This is an easy call.
Anyone who has been led by personal experience or the events of the past year to conclude that cops are callous and jaded hasn’t meant Ed Gonzalez.
The compassionate approach of this 51-year-old homicide detective-turned-city councilman-turned-sheriff might even win over some in the “defund the police” crowd.
Gonzalez doesn’t just give lip service to criminal justice reform or decriminalizing mental illness health, drug addiction and homelessness. He is enacting policies within the Harris County Sheriff’s Office.
“The word defund is not effective,” he says. “We need right-sized policing.”
To him, that means more focus on fighting violent crime and forming a regional task force to reduce drunken-driving deaths.
Elected in 2016, the Democrat brought the long-troubled Harris County Jail into state compliance and later made it the first in the state to address the opioid crisis by offering a drug that helps curb cravings and prevent relapses. He was among the first local officials to support reform of a misdemeanor bail system a federal court deemed unconstitutional.
The sheriff led the way in implementing cite-and-release, a program seeking to reduce the jail population by treating some misdemeanor charges like speeding tickets — that is, with citations rather than arrests.
Gonzalez says conversations are underway about how health providers could respond first to lower-risk calls that don’t require armed deputies. Other programs connect domestic violence survivors with social services and another improves interactions with people with autism.
Basically, Sheriff Gonzalez is doing it right. He’s as clear a choice as there is.
This could have been a more difficult choice.
To determine if Harris County District Attorney Kim Ogg is doing a good job, consider the claims of the opposition she has drawn this election year.
In the Democratic primary, she faced a challenge from the left, with opponents who believed her support for bail and other reforms has been too tepid. In the general election, her Republican opponent complains she’s too soft on law and order.
Neither claim hits the mark. For Ogg, 60, has approached the job of district attorney as she should: making it her priority to ensure a fair process that engenders trust in the system, supporting both reform and law enforcement with eyes open to their potential flaws and pushing back accordingly.

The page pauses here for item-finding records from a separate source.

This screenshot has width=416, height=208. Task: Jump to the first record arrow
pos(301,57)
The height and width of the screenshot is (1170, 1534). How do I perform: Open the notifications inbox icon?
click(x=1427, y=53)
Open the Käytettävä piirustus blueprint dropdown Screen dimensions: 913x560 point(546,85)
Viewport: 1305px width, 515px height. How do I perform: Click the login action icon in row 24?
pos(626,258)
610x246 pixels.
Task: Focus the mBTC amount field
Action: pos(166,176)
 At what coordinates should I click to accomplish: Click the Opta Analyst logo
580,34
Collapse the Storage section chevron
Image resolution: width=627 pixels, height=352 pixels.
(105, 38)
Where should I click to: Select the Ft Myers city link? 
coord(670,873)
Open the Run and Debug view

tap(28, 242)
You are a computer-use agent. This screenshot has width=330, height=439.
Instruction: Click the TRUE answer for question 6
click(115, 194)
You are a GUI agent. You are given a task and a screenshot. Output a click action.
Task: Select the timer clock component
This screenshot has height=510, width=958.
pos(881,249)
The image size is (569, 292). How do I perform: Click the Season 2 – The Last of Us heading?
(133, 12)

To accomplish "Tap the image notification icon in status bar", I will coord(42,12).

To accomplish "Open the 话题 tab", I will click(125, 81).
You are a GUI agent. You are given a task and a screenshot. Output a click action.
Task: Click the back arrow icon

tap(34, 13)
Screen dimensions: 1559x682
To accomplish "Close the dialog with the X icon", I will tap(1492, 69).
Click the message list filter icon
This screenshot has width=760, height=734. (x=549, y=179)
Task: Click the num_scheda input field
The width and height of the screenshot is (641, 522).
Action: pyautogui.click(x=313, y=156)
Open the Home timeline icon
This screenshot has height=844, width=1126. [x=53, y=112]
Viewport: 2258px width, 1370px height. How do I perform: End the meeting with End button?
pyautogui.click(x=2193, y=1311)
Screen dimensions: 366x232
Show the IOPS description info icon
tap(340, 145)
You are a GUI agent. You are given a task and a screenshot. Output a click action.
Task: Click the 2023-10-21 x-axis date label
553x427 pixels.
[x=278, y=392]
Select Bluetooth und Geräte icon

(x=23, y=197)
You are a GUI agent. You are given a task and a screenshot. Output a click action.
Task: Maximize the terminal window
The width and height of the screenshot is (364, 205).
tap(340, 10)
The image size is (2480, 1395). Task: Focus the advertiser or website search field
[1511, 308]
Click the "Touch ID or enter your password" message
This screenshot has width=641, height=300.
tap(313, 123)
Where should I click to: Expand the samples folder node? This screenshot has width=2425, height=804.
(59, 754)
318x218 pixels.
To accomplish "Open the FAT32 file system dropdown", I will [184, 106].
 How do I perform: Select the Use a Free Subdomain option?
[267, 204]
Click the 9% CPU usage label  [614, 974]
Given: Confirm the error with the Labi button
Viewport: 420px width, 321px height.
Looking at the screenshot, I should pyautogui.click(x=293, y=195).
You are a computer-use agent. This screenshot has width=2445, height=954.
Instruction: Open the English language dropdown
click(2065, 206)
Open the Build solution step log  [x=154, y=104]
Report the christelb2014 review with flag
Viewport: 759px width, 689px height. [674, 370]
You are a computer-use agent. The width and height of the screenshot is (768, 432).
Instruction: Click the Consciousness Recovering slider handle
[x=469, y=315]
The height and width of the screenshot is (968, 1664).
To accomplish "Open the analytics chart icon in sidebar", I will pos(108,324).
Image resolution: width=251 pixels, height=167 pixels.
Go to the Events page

“I believe reform and public safety can mutually exist,” Ogg told the editorial board. “I believe Harris County is safer today because they have an independent district attorney.”
We agree.
There’s certainly room to criticize Ogg on criminal justice reform – Audia Jones and Carvana Cloud tried but didn’t succeed. A similar criticism from the right, based on cost savings and prioritizing violent crime over nonviolent crime – something Ogg herself highlighted in 2016 – would surely have been received favorably by the Chron editorial board. It might even be a general election winner. That’s not the argument that Ogg’s opponent was making, and the board wasn’t buying what she was selling. We’ve seen plenty of crossover votes in the DA race in previous elections – for Ogg in 2016, for Mike Anderson in 2012 – but I don’t expect much of it this year.